COME AT ME BRO!!!! Hands up, fists clenched, maybe a few moves around the ring like my boy “Canelo” ready and waiting for the next punch to my face. Crazy as that sounds, I look at this self defense as being proactive, not negative. Ready to defend and attack before anything has a chance to hit me first. How old am I, right? Ummm, I’m 44 not 14. It doesn’t seem very mature at all, but that’s how I’ve approached life since my Dad walked out the door when I was 5 years old, after he came back and my parents remarried and they divorced again later after my Mom and my Dad’s best friend were busted having an affair. I was young but very aware of what was happening in front of my eyes, and holding a secret like that as a child is a very unhealthy thing. I remember the night my dad finally wised up and came home early that night. What followed is a memory I will never forget.
Being too open and vulnerable allows people to hurt my heart and break my trust. Frankly I’m just not down with that. Last night I watched Will Smith on Instagram and he said “Life is hard, you might get hurt, your heart might get broke, BUT you gotta COMMIT! Don’t hesitate. Go! Commit! You might lose something but you can’t experience the joy that is intended for you in life if you don’t GO!” His words were a KNOCK KNOCK…H-E-L-L-O…Are you in there? right on my brain. This doesn’t only apply to love, it applies to everything in our lives. The reason I avoid being vulnerable is that I fear what I don’t know, and by nature if things are “ok” I don’t like rocking the boat with change so I stay as stale as a bag of chips left unclipped.

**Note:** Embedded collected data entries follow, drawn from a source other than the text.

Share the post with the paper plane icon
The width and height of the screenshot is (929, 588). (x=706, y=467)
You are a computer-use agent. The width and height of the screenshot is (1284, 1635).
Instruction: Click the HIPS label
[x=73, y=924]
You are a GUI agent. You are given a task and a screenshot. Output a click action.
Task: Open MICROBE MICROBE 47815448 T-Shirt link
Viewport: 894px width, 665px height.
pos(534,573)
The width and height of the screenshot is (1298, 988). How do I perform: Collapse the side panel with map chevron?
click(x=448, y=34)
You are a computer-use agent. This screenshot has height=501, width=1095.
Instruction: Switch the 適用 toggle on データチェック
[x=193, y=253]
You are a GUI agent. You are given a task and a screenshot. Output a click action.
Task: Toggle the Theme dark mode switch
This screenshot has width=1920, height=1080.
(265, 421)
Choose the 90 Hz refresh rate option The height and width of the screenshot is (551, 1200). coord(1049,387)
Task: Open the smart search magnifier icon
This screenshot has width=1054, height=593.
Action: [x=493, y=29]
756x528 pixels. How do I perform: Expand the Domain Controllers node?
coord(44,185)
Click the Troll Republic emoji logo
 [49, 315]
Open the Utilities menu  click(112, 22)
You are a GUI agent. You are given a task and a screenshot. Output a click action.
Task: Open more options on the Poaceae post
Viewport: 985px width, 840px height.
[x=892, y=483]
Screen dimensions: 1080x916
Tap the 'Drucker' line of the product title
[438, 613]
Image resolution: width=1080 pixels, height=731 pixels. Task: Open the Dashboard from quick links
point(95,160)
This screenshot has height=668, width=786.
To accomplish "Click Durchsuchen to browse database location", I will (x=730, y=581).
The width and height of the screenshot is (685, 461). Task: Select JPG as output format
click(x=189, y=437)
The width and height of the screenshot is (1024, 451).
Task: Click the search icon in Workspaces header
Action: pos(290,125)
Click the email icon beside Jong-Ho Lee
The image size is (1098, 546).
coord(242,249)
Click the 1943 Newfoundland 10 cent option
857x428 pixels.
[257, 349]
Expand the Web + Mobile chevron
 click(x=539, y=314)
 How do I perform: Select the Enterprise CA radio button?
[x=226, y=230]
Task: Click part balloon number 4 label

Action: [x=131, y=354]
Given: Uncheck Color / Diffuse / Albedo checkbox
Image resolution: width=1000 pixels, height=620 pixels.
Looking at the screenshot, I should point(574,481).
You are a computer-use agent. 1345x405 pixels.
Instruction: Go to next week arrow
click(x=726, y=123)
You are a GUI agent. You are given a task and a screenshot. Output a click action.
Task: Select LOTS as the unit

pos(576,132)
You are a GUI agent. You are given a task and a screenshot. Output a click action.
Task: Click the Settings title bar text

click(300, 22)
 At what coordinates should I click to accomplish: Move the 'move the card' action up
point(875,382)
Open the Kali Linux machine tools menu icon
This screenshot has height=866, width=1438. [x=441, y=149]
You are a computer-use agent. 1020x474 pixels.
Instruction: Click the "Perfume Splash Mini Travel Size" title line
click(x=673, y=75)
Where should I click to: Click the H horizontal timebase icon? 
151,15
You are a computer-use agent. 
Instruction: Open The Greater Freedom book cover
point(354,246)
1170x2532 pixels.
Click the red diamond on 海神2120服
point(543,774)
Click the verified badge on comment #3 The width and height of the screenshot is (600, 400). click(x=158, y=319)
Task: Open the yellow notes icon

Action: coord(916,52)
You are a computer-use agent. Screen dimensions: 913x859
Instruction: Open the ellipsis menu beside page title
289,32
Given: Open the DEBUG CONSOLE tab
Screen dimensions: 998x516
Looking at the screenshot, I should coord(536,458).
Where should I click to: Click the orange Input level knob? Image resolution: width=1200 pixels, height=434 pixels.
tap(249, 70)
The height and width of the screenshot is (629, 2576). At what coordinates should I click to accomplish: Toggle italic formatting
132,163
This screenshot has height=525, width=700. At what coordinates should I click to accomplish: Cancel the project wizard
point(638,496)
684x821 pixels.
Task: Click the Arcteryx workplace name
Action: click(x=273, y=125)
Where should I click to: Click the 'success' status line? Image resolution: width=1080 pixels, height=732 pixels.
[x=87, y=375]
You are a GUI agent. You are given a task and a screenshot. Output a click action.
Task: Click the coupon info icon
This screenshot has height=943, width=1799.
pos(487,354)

I acknowledged out loud to my boyfriend and to my best friend the other day that I needed help. That I felt I had an addiction for the first time in my life. I’ve suffered from A.D.D. my whole freaking life, not really acknowledging it until August 2015 when I accepted a new position as a Paralegal. I wanted to stop wallpapering my office with post-it notes and furthermore I was sick of living my weekends with TO-DO lists that were never completed and trying to have conversations with someone bouncing around 10 subjects in less than a minute. Try to keep up with that! It’s tough! So I began medication and it has been a whirlwind of clarity and a fantastic ride, but it has also had negative side effects such as anxiety, mood swings, hair loss, etc. I tried to stop taking the medication this summer and that lasted about 2 weeks. FAIL. I never told anyone that I started taking it again, because I felt like such a loser. I felt like I had to keep it a secret because I was weak. The moment I shared that I felt I couldn’t manage life without it and I needed human help, I became vulnerable. How? I asked for help. I asked for patience. I put it out there that I needed someone.
That day, my fists were down, but I felt strong in my vulnerability. GO…COMMIT…be vulnerable.